Harubee – Young Faces, Old Voices
Mohamed Shafraz Hafiz for Maldives Promotion House – A group of young men flood the stage and take their positions. There are around twenty of them. A majority of them carry with them traditional Dhivehi goatskin drums. A flourish, a sharp tap, and a song is breathed into life. It’s sleepy at first but gains momentum like a rolling boulder. The song grows louder, faster, and the crowd sways because they can’t help it.
The beat works itself into their blood. Old voices on young faces sing the bodu beru songs and by the time the crescendo arrives, frenzy inducing, the crowd is ensnared completely. A few of them leap into the space in front of the stage to express their exultation through dance. By the time their hearts slow down it’s time for the next song. This is a typical night for Harubee, Maldives’s premier bodu beru band.

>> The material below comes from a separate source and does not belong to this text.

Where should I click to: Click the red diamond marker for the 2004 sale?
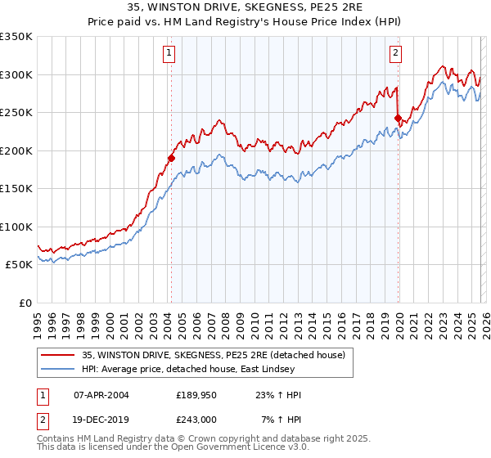[x=171, y=158]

Bodu beru, literally meaning “big drum”, is one of the oldest surviving aspects of Dhivehi culture. It is a form of song based on a beat hammered out on a goatskin drum of traditional design. The tempo almost invariably starts slow and builds up into a crescendo, which is sustained for a while before reaching an abrupt end.
Though they’ve earned the right to it, Harubee shuns their status as a super-band, instead choosing to celebrate their roots and the fans that make them who they are. This warmth translates into the performance as well as the energy that comes from their passion.
Not a single member of Harubee performs full-time. They all work full-time elsewhere and come together as a band only for the passion of bodu beru. Harubee’s philosophy is that performing full-time will make the music feel like a job.
Shihan (Puchu), one of the four main members of Harubee alongside Mamdhooh (Manday), Naushad (Naube), and Shamhan (Joray), explains that the four of them first came together as a band at the end of the 90’s quite circumstantially, when one of them beat a dabiya (a tin pitcher), and the others joined in with song. They soon found themselves performing free at parties purely for the love of bodu beru.
The group officially came to be known as Harubee for their performance at the 2006 Dubai Shopping Festival. Since then, Harubee has gone onto perform at tourism expos, various major events at resorts, and have appeared on National Geographic Channel and the BBC in addition to performing alongside major local artists at live events. Harubee’s first mainstream success came when they won the MNBC Bodu Beru Challenge 2010. Since then Harubee has been performing without respite. This is no small accomplishment, considering that all members work full time, and the line up always depends on who can get time off work for a performance.
Harubee cannot be talked about without mentioning the cultural relevance of the group. The art of bodu beru is one of the most representative facets of Dhivehi culture. Many of the songs circulating around the bodu beru scene are so old that their origins are lost entirely. Harubee represents a revitalising, and more importantly, a rebranding of everything bodu beru stands for. As a bodu beru group of young people who charge their performances with a new energy that somehow falls runs parallel to the timelessness of the tradition, Harubee brings a progressiveness to the art that has not only been absent but hadn’t even been conceived of before. Bodu beru is cool again precisely because it’s not the way you remember it.
The band chooses to emphasise the continuity in this progression from tradition. Harubee humbly names Hamdun Hameed as the group’s major influence. As the founding members’ school principal and prolific torchbearer of bodu beru, Hamdun heavily involved the group in Ameer Ahmed School’s bodu beru activities, coming to teach the boys who would become Harubee most of what they know.
Modernised or traditional, bodu beru is a live art, and Harubee is a live act. The group is currently recording an album, pushing the progression further with their new songs. A major challenge will be to translate their unique personality into recorded form. Unused to the restraint and the set structure of the studio environment, Harubee has to overcome these constraints and find the best way to pack their brand of improvisation and spontaneity into an aural experience.
First an explosion onto the scene, then establishing their place, now recording an album. What could possibly be next for this group of young men, who don’t practise, who don’t plan their show, yet still project an electrifying presence? “To never stop,” says Shihan. Harubee intends to overcome the fickle nature of seasonal trends. They intend to make bodu beru bigger than it already is, and to push it further than it has ever gone.